If you poke around a bit, you'll find that GCC is written in a kind of amalgamation of C and C++! This seems very strange if you haven't come across it before. How do you compile GCC if the very thing you are trying to get is a C compiler? The answer is another C compiler! This is a process known as bootstrapping. That C compiler is very likely to be GCC as well, but an earlier version.

There's no reason a C compiler cannot be written in C. The only issue being having a C compiler in the first place. Generally bootstrapping processes will use some earlier compiler to compile the current one, and then compile it again with the just-produced compiler. The means you eventually compile your source code with the very compiler it encodes, and this all works!

The pattern will typically be something like

  1. Write some assembly code for an assembler.
  2. Hand translate your assembly code to machine code.
  3. Use your new assembler to assemble itself.
  4. Write a simple C compiler in this assembly. You don't bother with optimizations or speed. Assemble it.
  5. Write your complex C compiler, whatever optimizations and other smarts you want, compile it!
  6. Compile your fancy compiler code with your fancy compiler. You now have an optimized compiler for other C programs.

The last step tends to occur over and over again, meaning you have a very long chain of compilers building its next generation. Other language compilers generally follow a similar pattern.

Let's chase our newline character again, but this time in GCC's source code. If we start in the lexer and follow the trail we end up at the convert_escape function. Here's a trimmed version of that:

static const uchar *
convert_escape (cpp_reader *pfile, const uchar *from, const uchar *limit,
        struct _cpp_strbuf *tbuf, struct cset_converter cvt,
        cpp_string_location_reader *loc_reader,
        cpp_substring_ranges *ranges, bool uneval)
{
  /* Values of \a \b \e \f \n \r \t \v respectively.  */
#if HOST_CHARSET == HOST_CHARSET_ASCII
  static const uchar charconsts[] = {  7,  8, 27, 12, 10, 13,  9, 11 };
#elif HOST_CHARSET == HOST_CHARSET_EBCDIC
  static const uchar charconsts[] = { 47, 22, 39, 12, 21, 13,  5, 11 };
#else
#error "unknown host character set"
#endif

  uchar c;

  /* Record the location of the backslash.  */
  source_range char_range;
  if (loc_reader)
    char_range = loc_reader->get_next ();

  c = *from;
  switch (c)
    {
    // snip
    case 'n': c = charconsts[4];  break;
    // snip
    }

    // snip

  return from + 1;
}

We have 10! When \n is seen in a string literal by this compiler, it looks up the numeric value in the HOST_CHARSET, which here for ASCII is the value 10. If it wasn't for GCC being written to have different character sets you would probably have just seen \n here again.

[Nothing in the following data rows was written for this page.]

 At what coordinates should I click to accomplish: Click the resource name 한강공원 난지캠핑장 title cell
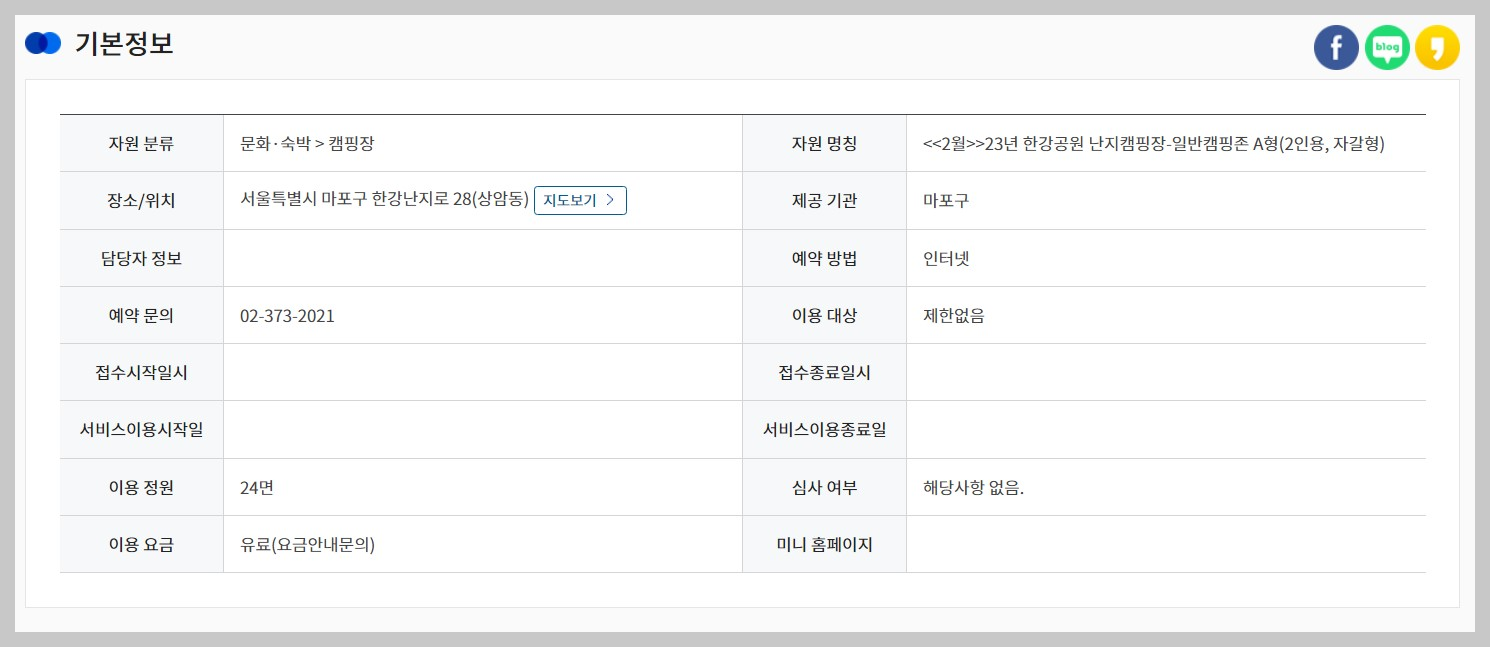click(1153, 143)
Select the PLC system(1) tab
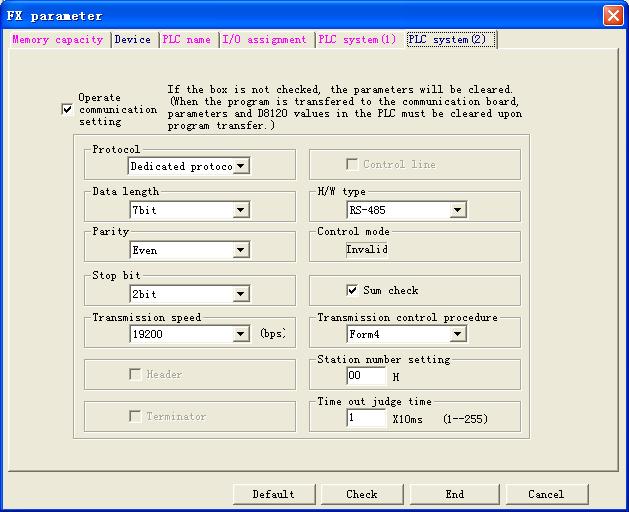The image size is (629, 512). pyautogui.click(x=357, y=40)
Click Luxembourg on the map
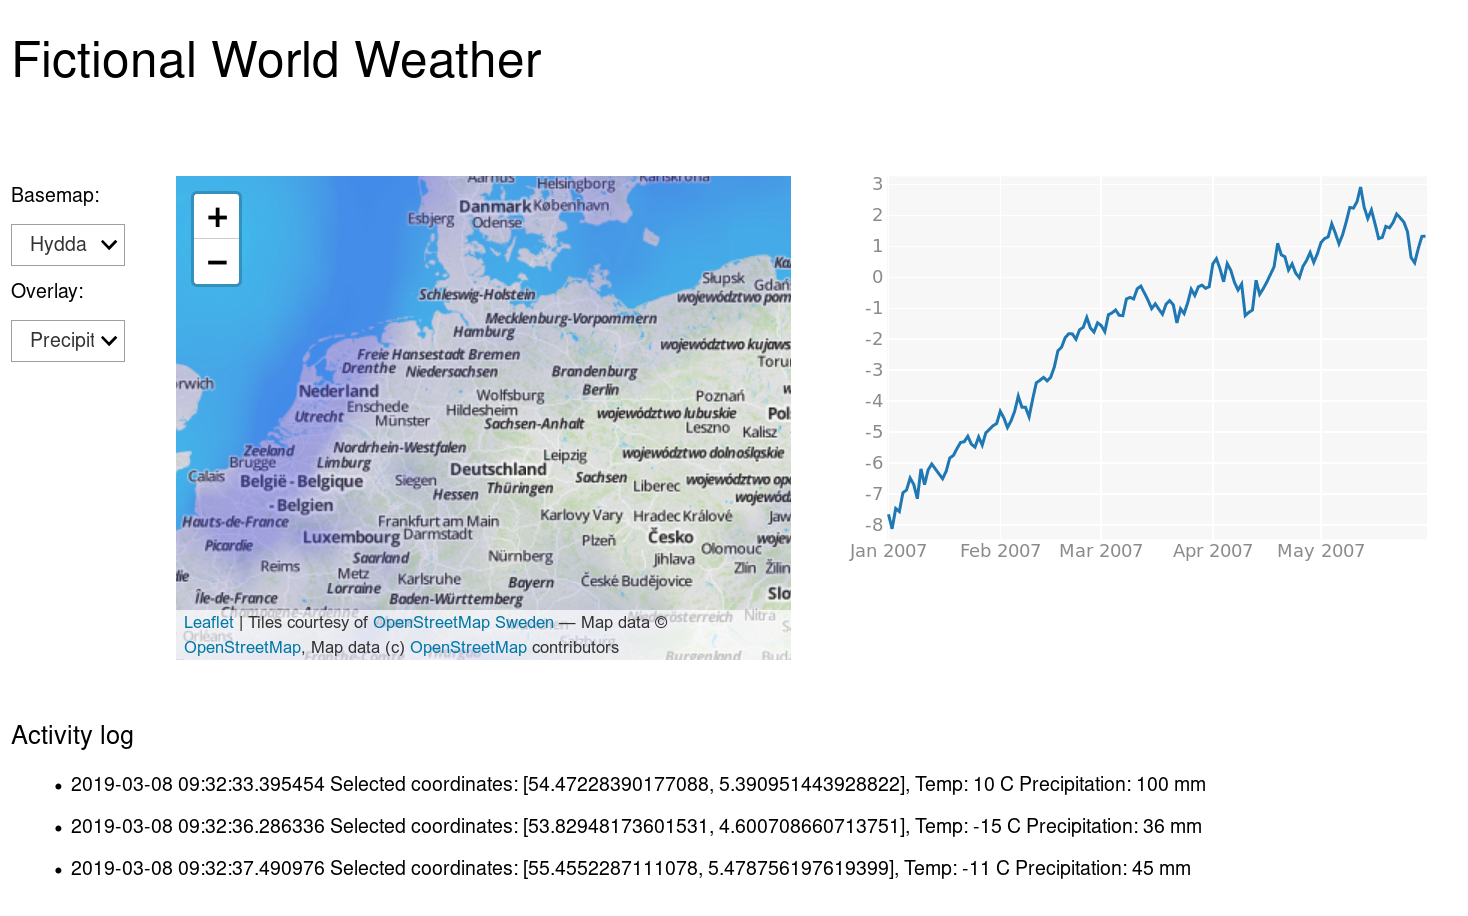 pos(351,537)
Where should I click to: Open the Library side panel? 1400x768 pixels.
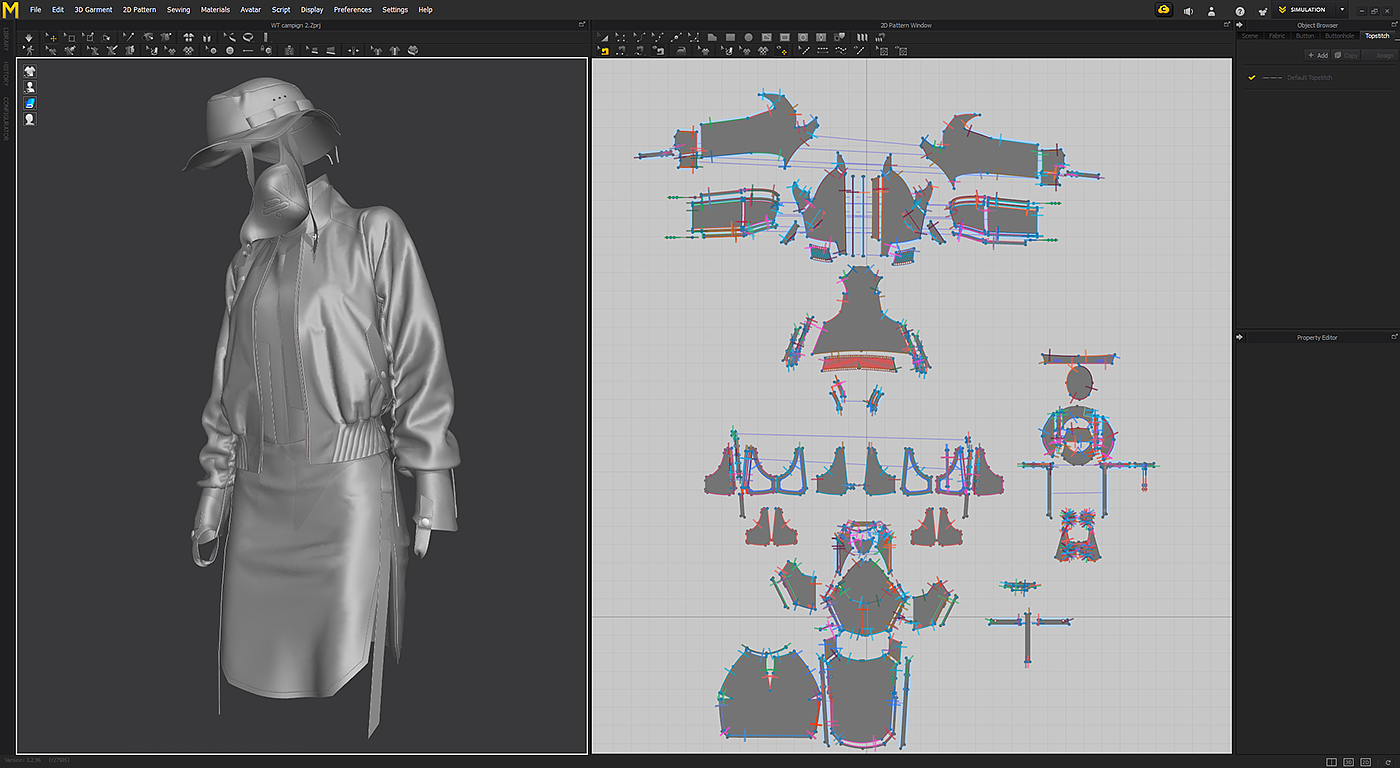5,39
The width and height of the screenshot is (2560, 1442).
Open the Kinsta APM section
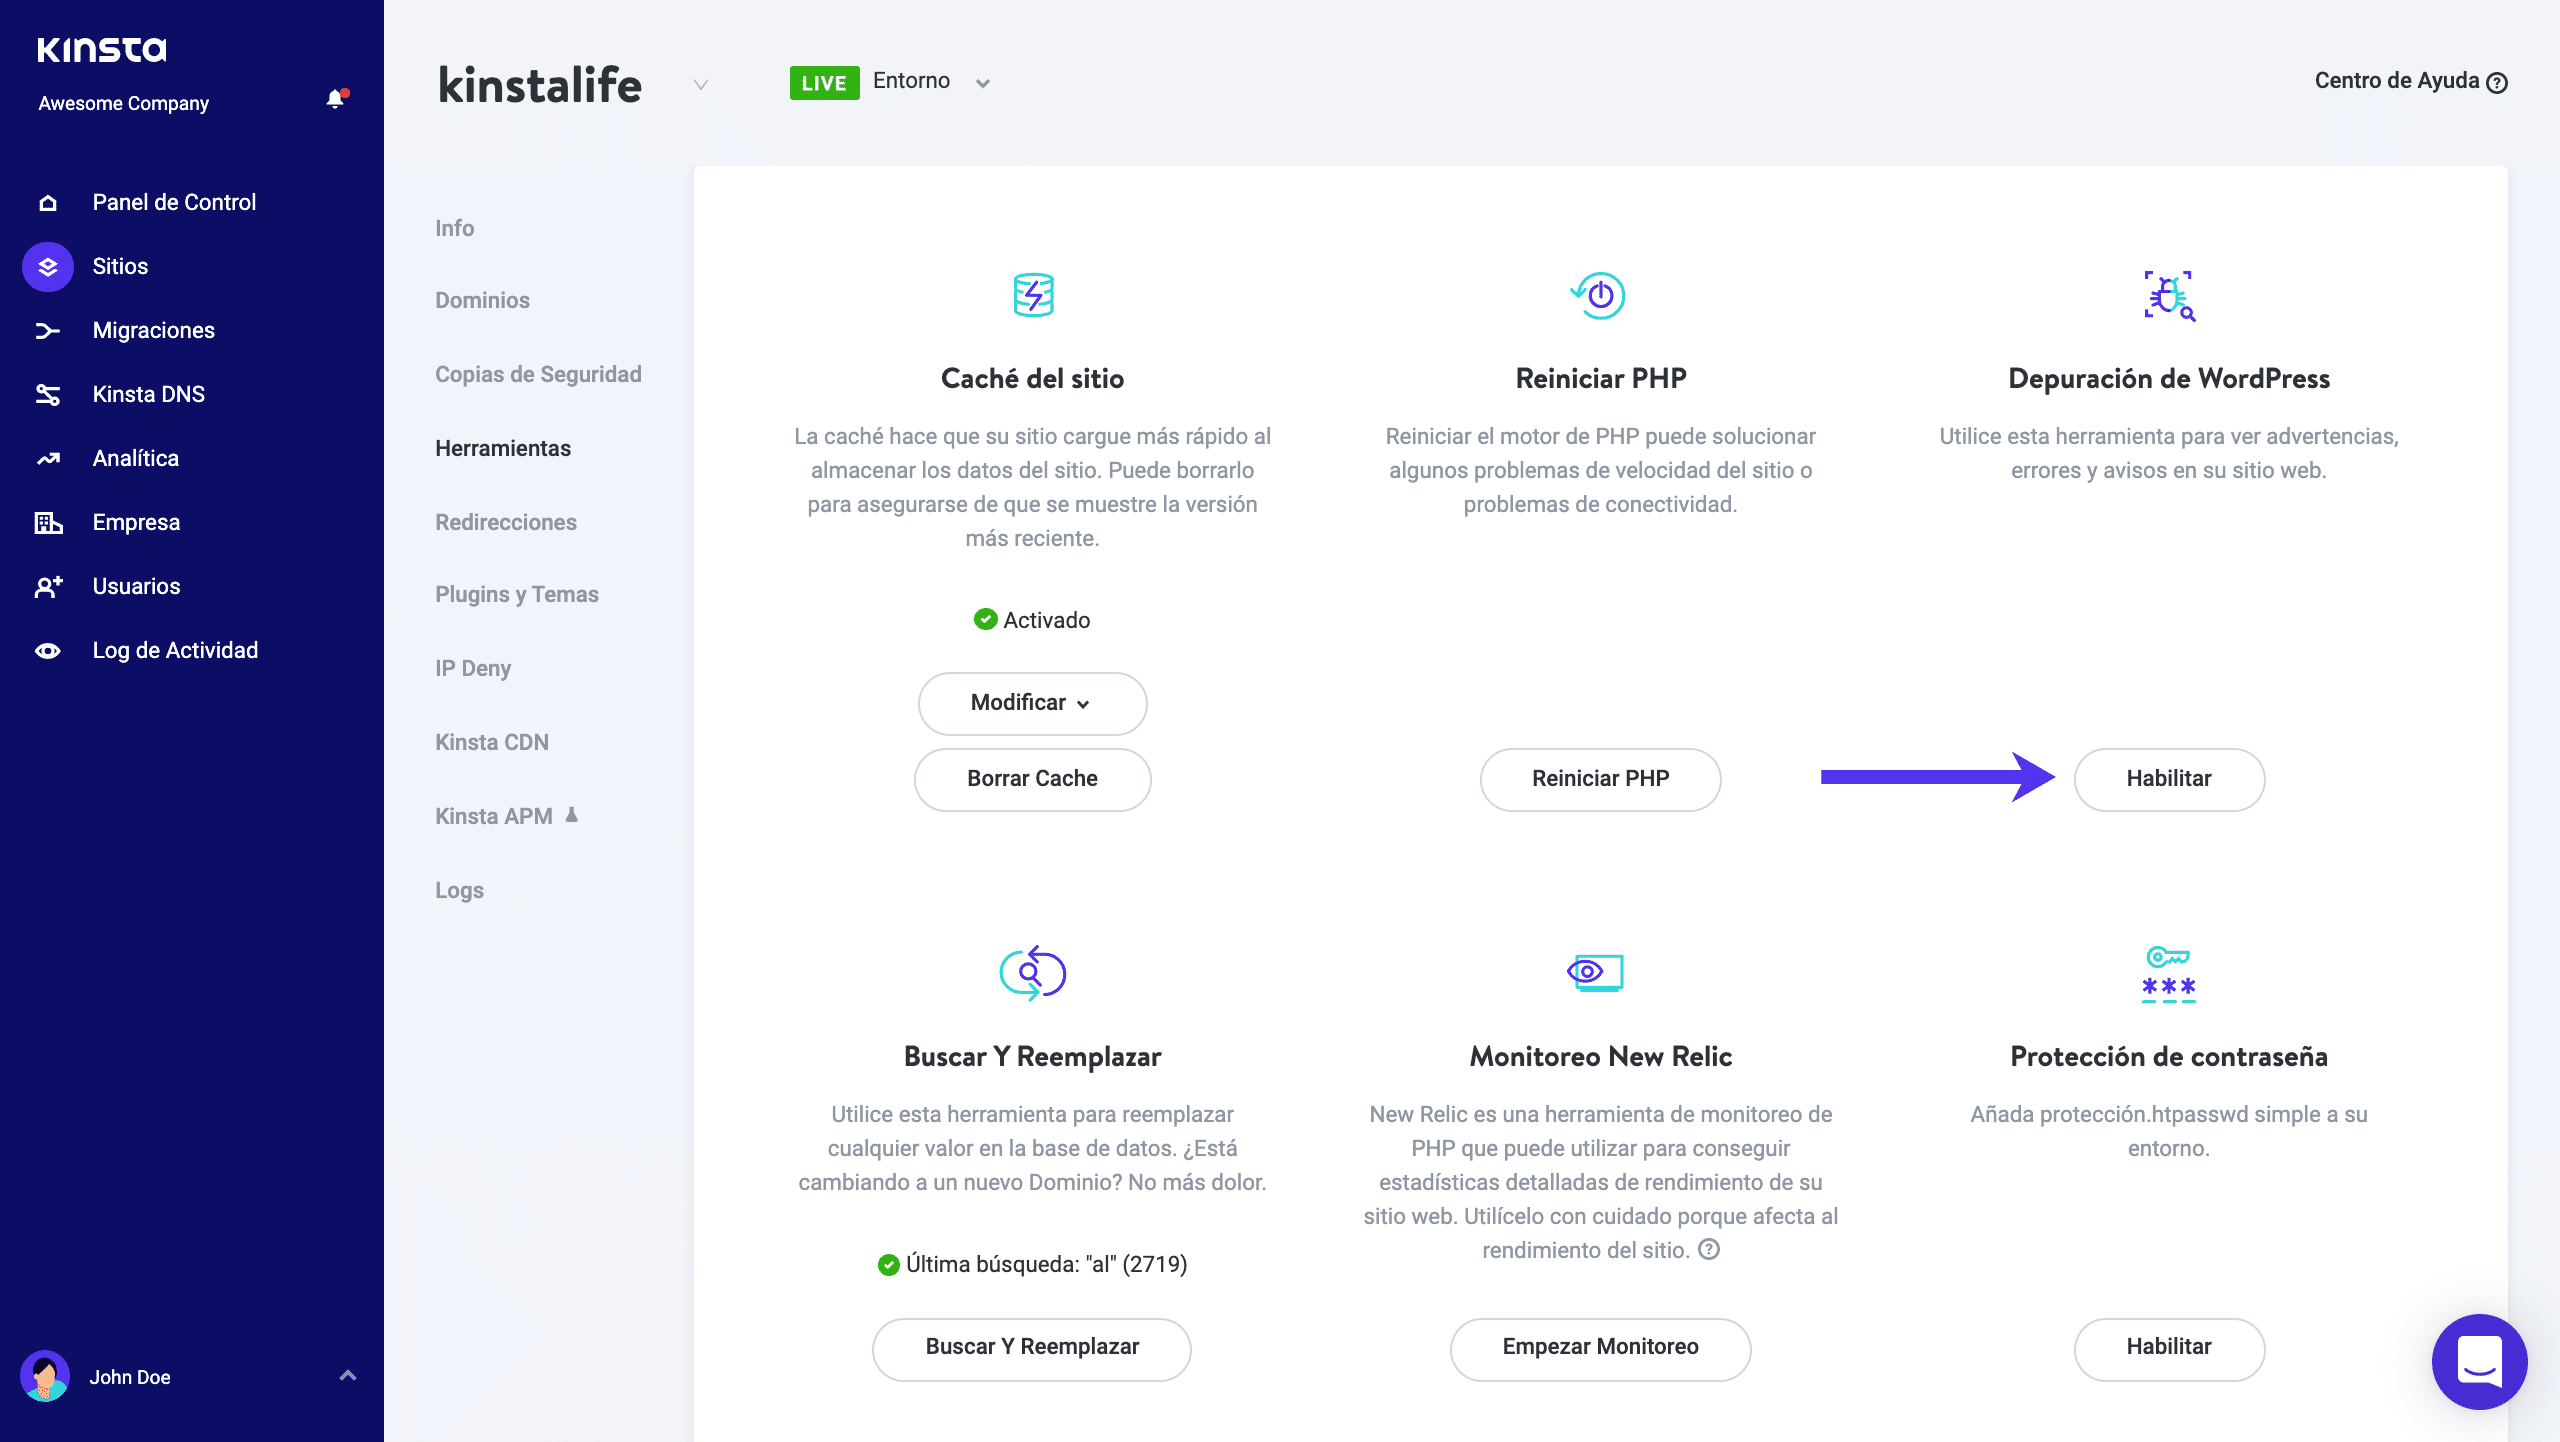tap(494, 816)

So for this chain of programs, the knowledge of \n being 10 isn't in our source code, it wasn't even in the interpretter source code, but it was finally in the interpretter's compiler source code. This trail ends quite suddenly, but it could have gone much further. In theory this knowledge could have been encoded in long-lost assembly or even handmade machine code, carried forward purely through the produced executables.

Trusting trust

This is more general than newlines, every other ASCII character has a similar 'hidden knowledge', and arbitrary knowledge or behaviour could be hidden. This idea was part a speech by Ken Thompson, titled 'Reflections on Trusting Trust'. It's not clear what the best source to link to is, so feel free to search for the title.

There are efforts to make this bootstrapping process more transparent and therefore trustable, such as bootstrappable which also has some great further reading.